* _DIRECTIONS_:
Across all the records, filter for lines with the word "icon" and copy them.

* _TASK MATERIAL_:
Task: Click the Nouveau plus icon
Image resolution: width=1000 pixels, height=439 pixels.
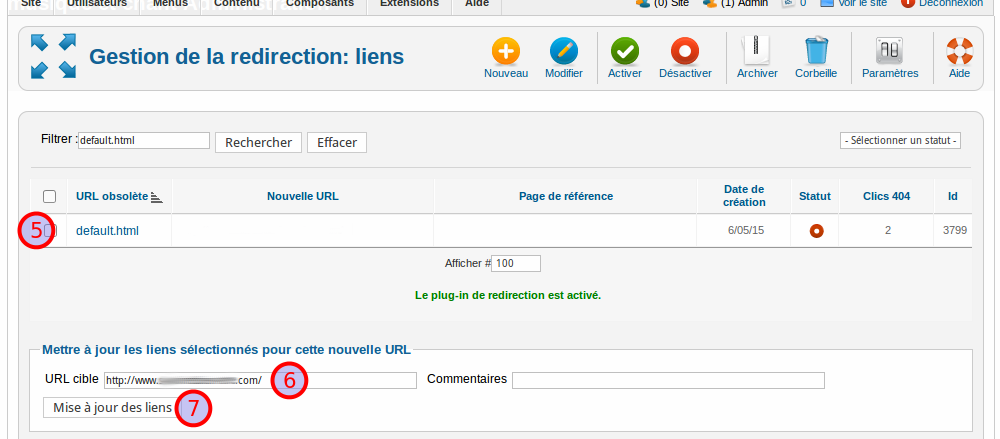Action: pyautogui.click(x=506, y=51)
==
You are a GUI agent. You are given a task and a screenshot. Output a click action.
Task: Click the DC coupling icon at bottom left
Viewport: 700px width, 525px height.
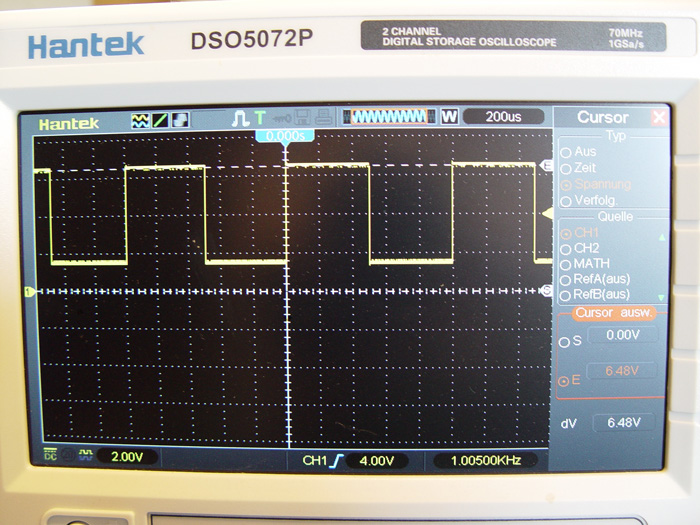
...
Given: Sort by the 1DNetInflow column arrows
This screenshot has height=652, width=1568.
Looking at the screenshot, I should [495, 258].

* _RESULT_:
Task: Click the Nouveau plus icon
Task: Click the DC coupling icon at bottom left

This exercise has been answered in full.